■ CYTOWANY FRAGMENT
####
Ciężka sytuacja rodziców Piotra Żyły. Ich biznes nie idzie dobrze
Rodzice Piotra Żyły mają ostatnio bardzo ciężki okres. Przez lockdown ich biznes pozostaje zamknięty, a coraz więcej osób anuluje swoje rezerwacje. Nie poddają się jednak i nie zamierzają korzystać z popularności syna. Od lat prowadzą pensjonat Źródełko.
Piotr Żyła jest aktualnie na topie, jeżeli chodzi o polskich sportowców. Największą popularność przyniosła mu niedawna wygrana w Mistrzostwach Świata w Oberstdorfie, gdzie nie tylko sięgnął po złoty medal, ale również wraz z resztą drużyny przywiózł do Polski także brązowy krążek za trzecie miejsce w konkursie drużynowym.
####
■ ZEBRANY MATERIAŁ
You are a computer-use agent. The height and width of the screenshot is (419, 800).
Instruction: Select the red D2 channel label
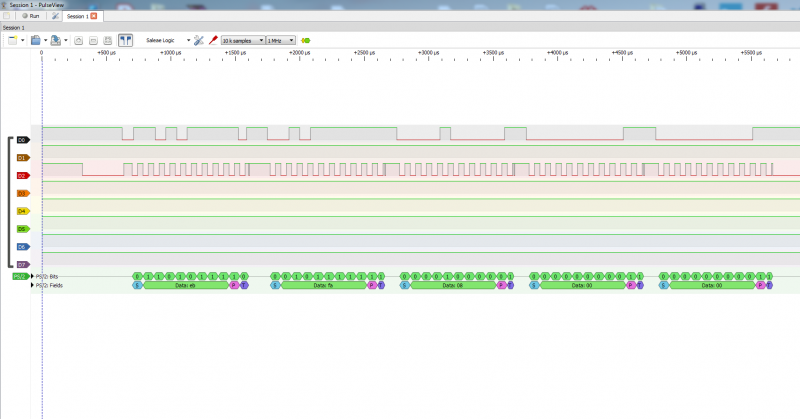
####
■ ZADANIE A
Przepisz z tekstu o rodzicach Piotra Żyły fragment od słów „Ciężka sytuacja rodziców” aż do słów „prowadzą pensjonat Źródełko.” włącznie.
■ ZADANIE B
Oceń, czy poniższe stwierdzenia zgadzają się z tekstem o rodzicach Piotra Żyły. Przy każdym odpowiedz „tak” lub „nie” i przytocz rozstrzygające słowa tekstu.
(i) Rodzice Piotra Żyły prowadzą pensjonat Źródełko.
(ii) Rodzice Piotra Żyły chcą wykorzystać popularność syna.
(iii) W Oberstdorfie Piotr Żyła zdobył srebrny medal.
■ ZADANIE C
Dopisz dalszy ciąg tekstu o rodzicach Piotra Żyły, zaczynając od miejsca, w którym się kończy.

■ ODPOWIEDŹ A
Ciężka sytuacja rodziców Piotra Żyły. Ich biznes nie idzie dobrze
Rodzice Piotra Żyły mają ostatnio bardzo ciężki okres. Przez lockdown ich biznes pozostaje zamknięty, a coraz więcej osób anuluje swoje rezerwacje. Nie poddają się jednak i nie zamierzają korzystać z popularności syna. Od lat prowadzą pensjonat Źródełko.

■ ODPOWIEDŹ B
(i) Tak: „Od lat prowadzą pensjonat Źródełko.”
(ii) Nie: „nie zamierzają korzystać z popularności syna”.
(iii) Nie: „sięgnął po złoty medal”.

■ ODPOWIEDŹ C
I choć z pewnością popularny skoczek nie może narzekać na jakiekolwiek problemy, te trapią jego rodziców. Ewa Żyła i jej mąż Zbigniew od wielu lat prowadzą wspólny biznes, który w obliczu pandemii notuje niestety same straty.
W rozmowie z „Super Expressem” wyjaśnili, że goście musieli odwołać swoje rezerwacje. Sytuacja epidemiczna w kraju wciąż się pogarsza, co może oznaczać to, że problemy wcale nie miną tak szybko. Na szczęście są dobrej myśli.
- Mieliśmy zamknięte od końca października do początku lutego. A jak otworzyliśmy, szło całkiem nieźle. Ostatnie dwa weekendy były bardzo dobre, wręcz boom. Pełno miało być także na Wielkanoc. A teraz musieliśmy znowu zamknąć i nic nie pomoże. Nawet Piotrek – wyjaśnił ojciec popularnego sportowca cytowany przez „Super Express”.
Rodzice Piotra Żyła mają finansowe kłopoty
- Jest ciężko, bo opłaty trzeba ponosić. Tymczasem na święta rezerwacje zostają odwołane. Czuję, że to samo będzie z majowym weekendem. Ale jestem takim biznesmenem, że nie pozwolę, by utrzymywał mnie syn – wyjawił.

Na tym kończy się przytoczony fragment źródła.